Le marché de l’art et ses divers réseaux de ventes, que ce soit la salle de ventes aux enchères publiques ou le monde feutré des marchands, sont un microcosme fascinant qui effarouche souvent les collectionneurs novices. Le point sur les idées reçues et quelques clés pour démarrer une collection.
Fait-on toujours de meilleures affaires en salle de ventes publiques ? Faut-il craindre les marchands ? Quel circuit d’achat faut-il privilégier lorsque l’on débute une collection ? Autant de questions légitimes que se pose l’amateur, avant bourse délier. Selon Jean-Gabriel Peyre, secrétaire général du Syndicat national des antiquaires et expert en céramique ancienne, « le collectionneur va où il trouve l’objet que ce soit en ventes publiques où chez un marchand ». Pourtant, il y a une catégorie de collectionneurs qui déteste le système des enchères. D’autres ne jugeront que par la salle de ventes qui les stimule. Question de tempérament. Objectivement, si l’on observe le comportement des musées sur le marché, on s’aperçoit qu’ils achètent régulièrement des objets à petit budget comme à gros budget aussi bien chez les antiquaires que chez les commissaires-priseurs. En avril dernier, le musée des Antiquités nationales de Saint-Germain-en-Laye a par exemple acquis à Drouot un torque étrusque en bronze du ve siècle avant J.-C. pour 2 500 euros.
Objets dans leur jus
Jean-Pierre Osenat, commissaire-priseur à Fontainebleau et président du Syndicat national des maisons de ventes, prêche pour sa paroisse : « Même s’il y a des exceptions, d’une manière générale, on achète moins cher en vente publique. »
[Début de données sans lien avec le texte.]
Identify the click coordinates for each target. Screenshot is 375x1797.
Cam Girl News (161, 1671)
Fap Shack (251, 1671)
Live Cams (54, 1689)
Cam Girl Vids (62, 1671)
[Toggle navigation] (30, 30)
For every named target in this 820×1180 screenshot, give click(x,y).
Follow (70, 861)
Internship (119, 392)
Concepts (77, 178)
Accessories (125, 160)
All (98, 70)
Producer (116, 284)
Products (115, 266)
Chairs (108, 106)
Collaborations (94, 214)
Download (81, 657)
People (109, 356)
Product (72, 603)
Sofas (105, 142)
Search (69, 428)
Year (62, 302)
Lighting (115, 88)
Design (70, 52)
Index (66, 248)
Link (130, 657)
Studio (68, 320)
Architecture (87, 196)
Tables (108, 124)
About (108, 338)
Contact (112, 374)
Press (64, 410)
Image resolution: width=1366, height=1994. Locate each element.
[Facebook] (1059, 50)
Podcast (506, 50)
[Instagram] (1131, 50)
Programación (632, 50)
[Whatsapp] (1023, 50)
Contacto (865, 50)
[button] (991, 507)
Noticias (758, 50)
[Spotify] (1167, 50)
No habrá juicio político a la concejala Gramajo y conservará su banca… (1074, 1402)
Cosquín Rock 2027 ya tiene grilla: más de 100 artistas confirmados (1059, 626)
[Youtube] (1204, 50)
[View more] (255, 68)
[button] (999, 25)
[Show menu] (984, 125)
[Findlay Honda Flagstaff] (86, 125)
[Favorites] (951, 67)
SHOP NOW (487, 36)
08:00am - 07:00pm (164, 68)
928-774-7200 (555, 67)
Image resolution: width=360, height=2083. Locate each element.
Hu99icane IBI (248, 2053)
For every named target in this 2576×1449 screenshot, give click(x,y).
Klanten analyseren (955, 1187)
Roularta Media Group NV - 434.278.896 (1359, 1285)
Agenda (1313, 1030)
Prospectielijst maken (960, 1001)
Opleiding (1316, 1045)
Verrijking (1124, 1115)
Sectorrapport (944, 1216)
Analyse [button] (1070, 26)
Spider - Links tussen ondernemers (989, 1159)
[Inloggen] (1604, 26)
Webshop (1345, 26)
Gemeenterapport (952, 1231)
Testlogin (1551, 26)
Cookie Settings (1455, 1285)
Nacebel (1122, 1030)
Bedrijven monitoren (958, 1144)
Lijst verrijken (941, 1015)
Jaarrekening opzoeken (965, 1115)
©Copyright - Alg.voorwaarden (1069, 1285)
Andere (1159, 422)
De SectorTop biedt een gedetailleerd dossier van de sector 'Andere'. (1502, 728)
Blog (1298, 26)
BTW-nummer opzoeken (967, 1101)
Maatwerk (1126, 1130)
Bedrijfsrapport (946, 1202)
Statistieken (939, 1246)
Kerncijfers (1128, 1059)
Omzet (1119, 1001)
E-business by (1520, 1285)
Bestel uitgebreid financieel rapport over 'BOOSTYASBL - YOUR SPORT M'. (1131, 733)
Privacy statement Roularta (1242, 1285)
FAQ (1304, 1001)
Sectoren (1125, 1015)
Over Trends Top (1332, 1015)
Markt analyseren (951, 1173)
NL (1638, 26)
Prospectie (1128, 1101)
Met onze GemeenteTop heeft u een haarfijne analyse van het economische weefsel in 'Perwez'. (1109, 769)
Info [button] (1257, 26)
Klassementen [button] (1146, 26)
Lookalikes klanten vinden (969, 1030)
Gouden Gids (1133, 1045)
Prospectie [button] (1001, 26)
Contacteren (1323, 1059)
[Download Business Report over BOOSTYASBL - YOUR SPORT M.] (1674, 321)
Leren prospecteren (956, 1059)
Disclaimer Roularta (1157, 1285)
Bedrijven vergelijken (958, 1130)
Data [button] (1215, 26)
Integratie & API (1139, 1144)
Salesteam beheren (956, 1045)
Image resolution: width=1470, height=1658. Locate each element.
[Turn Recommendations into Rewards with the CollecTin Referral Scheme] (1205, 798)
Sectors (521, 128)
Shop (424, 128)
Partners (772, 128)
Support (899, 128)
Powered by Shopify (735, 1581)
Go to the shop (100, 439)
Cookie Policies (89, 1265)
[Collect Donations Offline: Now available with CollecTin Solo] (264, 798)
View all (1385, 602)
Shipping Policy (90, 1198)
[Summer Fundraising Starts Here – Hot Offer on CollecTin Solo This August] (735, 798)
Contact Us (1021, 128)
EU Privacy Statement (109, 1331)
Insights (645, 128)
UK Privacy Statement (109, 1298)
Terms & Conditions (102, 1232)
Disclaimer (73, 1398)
Les particuliers sont de plus en plus demandeurs. Un amateur de peintures anciennes a trouvé son bonheur dans l’achat de toiles anonymes aux enchères pour lesquelles la demande est plus faible faute d’attribution mais le plaisir intact. « Ces tableaux valent presque rien comme cette Danaé de l’entourage du Titien que j’ai payée 10 000 euros à Drouot ! » Les objets vendus en salles des ventes sont toutefois majoritairement adjugés à des professionnels qui les revendent avec une marge bénéficiaire. Certains collectionneurs souhaiteraient se passer de cet intermédiaire… Mais ce n’est pas aussi simple que cela. Dans les salles de ventes, « on trouve l’objet dans son jus, il n’est pas forcément nettoyé, restauré ou verni, en tout cas impeccable comme en boutique », reconnaît Jean-Pierre Osenat. Avec des ventes « Intérieurs » d’objets accessibles à tous, l’antenne parisienne de la prestigieuse maison de ventes Christie’s essaie de capter un public de jeunes collectionneurs. Se sont ainsi récemment vendus un daguerréotype dans son écrin d’origine pour 6 euros ; une lithographie signée de Maximilien Luce pour 132 euros ; une longue-vue du XVIIIe siècle pour 288 euros ou encore une paire de boutons de manchette en or et cornaline pour 705 euros. Les aficionados des enchères publiques apprécient la transparence des prix qui les rassure et le côté magique de l’objet enlevé avec le cœur qui bat la chamade quand le marteau tombe ! Enchérir est un jeu. Un jeu qui nécessite cependant une période d’observation pour en comprendre les règles et les rouages avant de s’engager. « Nous lançons en septembre des visites guidées informelles visant à détailler le processus d’achat en vente aux enchères et à conseiller les futurs acquéreurs dans leurs démarches », annonce le président de Christie’s France François Curiel. Pour Jean-Claude Dey, marchand et experts en armes et souvenirs historiques, « les enchères ne sont pas pour les indécis qui ont besoin de revenir plusieurs fois voir un lot avant d’acheter et ce n’est pas une question de prix ». La vente publique ne correspond pas à tout le monde. Pas à ceux qui sont tétanisés par la profusion des objets. Pas plus à ceux qui n’ont pas le temps de voir les lots exposés en salle d’exposition (deux jours en moyenne seulement) et se décider rapidement à l’achat, pour un budget déterminé sans compter environ 20 % de frais en sus et sans se laisser entraîner par la passion des enchères qui peut être dangereuse, du moins coûteuse !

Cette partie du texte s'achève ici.